A Brief History of Seven Killings




Wow. I have finished it! what a book. I'm both annoyed by it, in love with bits of it and frustrated by the last 350 pages of it.  To be honest if it was half the length I think it would have been a much, much better book.  
The first half was brilliant with the immersion into Jamaican gang violence, drug culture and ghetto lifestyle in the 70s. Even the Jamaican patois didn't give me no bombocloth r'asscloth fuckery.  (Translation: it was fine!) getting into the lifestyle, politics, grimness and culture of Kingston  just as Bob Marley was becoming a world music icon was just brilliant.   I loved the characters, the language and the brilliant sense of time and place. The  political angle with the CIA getting involved with Jamaican politics just to stop the Cubans getting a foothold in the country was cool too. ( something I knew nothing about. ) 
Marlon James can write, that is not under question. Every chapter was the voice of a different character and each character ( if they survived ) grew and changed over the 13 years of the book's narrative.  But every character was unremittingly grim and after the attempted assassination of Bob Marley in 1979, there ceased to be any more  plot. Everything just turned into 'scenes' and grabbed dialogue.  It was all a bit empty for me and has left me cold. No one, absolutely no one was redeemable.  But James did  write absolutely fantastic streams of consciousness when people were dying or shooting up places. The emptiness of their consciousnesses was just harrowing and bloody amazing to read. 

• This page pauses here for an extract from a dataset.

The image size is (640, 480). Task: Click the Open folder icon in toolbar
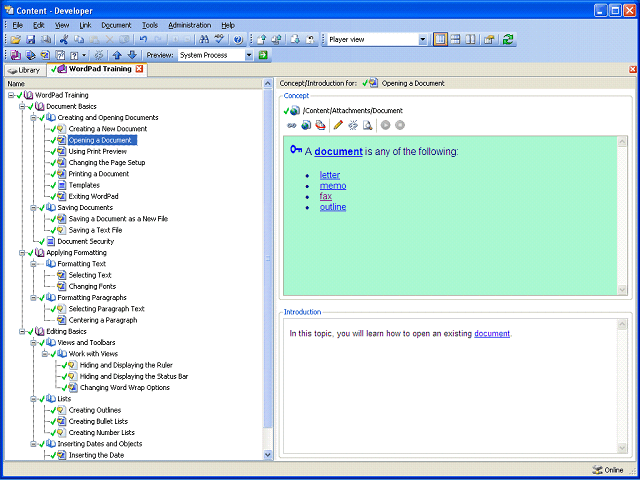16,40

 This is not a book for the faint hearted, or anyone who wants characters to feel any redemption.  This book is hard and brutal in the hardest and most brutal terms. The only joy really was a short chapter in the middle where one of the gang leaders, because he has moved to New York to expand his crack cocaine business, finally comes to terms with himself being gay and what that actually means for him in his role as head of the gang. ( He's still hard as fuck. He just likes himself a  little bit more!)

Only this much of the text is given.